*EXCERPT TO READ*:
NONSMOOTH INVEX FUNCTIONS VIA UPPER DIRECTIONAL DERIVATIVE OF DINI

The notion of invexity is introduced by Hanson [6] ˆın 1981, for real differentiable functions, see also [2] by Craven. After the works of Hanson and Craven, other types of differentiable functions have appeared with the intent of generalizing invex functions from different viewpoints, see [7] by Jeyakumar, [8] by Kaul and Kaul and [15], [16], [22] by Mititelu. Stipulating possible applications of these functions for programming problems, see [11] by Mishra and [24] by Nahak and Mohapatra to quote some examples, some scientists payed attention to possible extensions of this concept to nonsmooth functions. A direction is those of Craven [3] followed by Reiland [26], which extended the concept of invexity to nonsmooth functions by using the generalized directional derivative of Clarke for Lipschitz functions. Another direction is those of Mititelu, which extended the concept of invexity to nonsmooth functions by using essentially the upper directional derivative of Dini [5], [13], [16], [17], [18], [19], [22]. The goal of this work is to describe the state of the art on the question of invex functions for this case. We recall the main results on this theory with proofs when necessary, we supply up to date references, a description of some further developments and a few new results as well. For additional background material on this topic, we address the reader to the following research works: [10], [12], [14], [21], [23]

*SUPPLIED ENTRIES*:
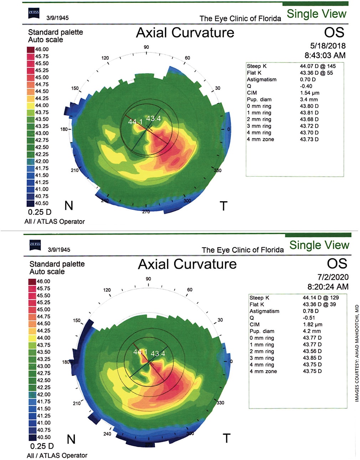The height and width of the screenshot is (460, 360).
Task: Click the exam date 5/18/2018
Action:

* * *

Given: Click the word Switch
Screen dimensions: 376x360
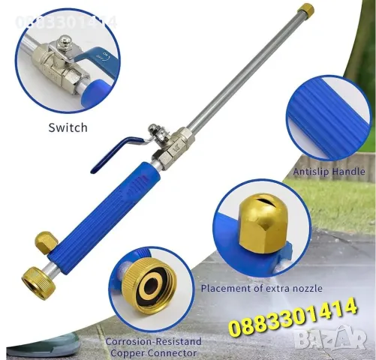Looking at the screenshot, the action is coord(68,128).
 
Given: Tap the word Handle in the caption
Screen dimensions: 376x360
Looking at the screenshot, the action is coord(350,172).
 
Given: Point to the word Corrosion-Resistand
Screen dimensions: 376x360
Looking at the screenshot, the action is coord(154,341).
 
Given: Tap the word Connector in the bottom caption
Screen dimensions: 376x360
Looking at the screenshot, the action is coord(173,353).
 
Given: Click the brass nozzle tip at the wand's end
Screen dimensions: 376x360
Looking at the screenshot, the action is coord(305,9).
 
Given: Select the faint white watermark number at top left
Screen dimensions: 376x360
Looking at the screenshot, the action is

*WRITTEN PROBLEM*:
Decide whether each statement below agrees with the passage on nonsmooth invex functions above, answering yes or no and quoting the words from the passage that settle it: (a) Reiland extended invexity to nonsmooth functions by using Clarke's generalized directional derivative. (b) Mititelu's extension of invexity relies mainly on the lower directional derivative of Dini. (c) The work says it offers some new results of its own.

*FULL SOLUTION*:
(a) Yes: "Reiland [26], which extended the concept of invexity to nonsmooth functions by using the generalized directional derivative of Clarke for Lipschitz functions."
(b) No: "by using essentially the upper directional derivative of Dini"
(c) Yes: "a few new results as well"